Learn how to track where your leads are coming from so your pipeline stays predictable. In this lesson, you’ll build a month-by-month view of lead mix by channel, spot over-reliance on any single source, and create a clear chart you can use to guide smarter sales planning.
Download the Excel file used in this tutorial:
Q1. What does “Leads by Channel” mean?
Leads by Channel shows how many leads you get from each source (Google, referrals, Facebook, direct, etc.). It helps sales teams understand which channels are driving demand and how diversified their pipeline really is.
Q2. Why does lead mix matter for predictable revenue?
If too many leads come from one channel, your pipeline becomes fragile.
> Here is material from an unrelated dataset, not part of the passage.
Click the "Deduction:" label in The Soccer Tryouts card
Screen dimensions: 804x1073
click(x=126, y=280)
When costs rise or performance drops in that channel, revenue can dip fast. A balanced lead mix helps stabilize demand and reduces risk.
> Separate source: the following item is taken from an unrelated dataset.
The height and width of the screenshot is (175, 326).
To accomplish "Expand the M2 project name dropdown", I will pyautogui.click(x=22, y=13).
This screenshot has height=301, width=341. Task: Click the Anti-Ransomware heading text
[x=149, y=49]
Q3. What data do I need to track Leads by Channel?
At minimum, you need (1) the date the lead came in and (2) the channel/source it came from. With more fields (campaign, location, job type, customer type), you can drill deeper, but those two are enough to start.
Q4. What will this dashboard help me see each month?
You’ll be able to see both the total number of leads per month and the percentage breakdown by channel, so you can quickly spot shifts in demand, channel volatility, and where your pipeline is really coming from.
Q5. Can I customize this to track other breakdowns besides channel?
Yes. Once you understand the structure, you can swap “channel” for other dimensions like campaign, location/zip code, job type, customer type, or even SDR/CSR owner depending on how your leads are handled.
Q6. Is there a sample file I can use to follow along?
Yes. You can download the dataset linked near the video. If you can’t find it, the video also explains how to request the file so you can replicate the same setup step by step.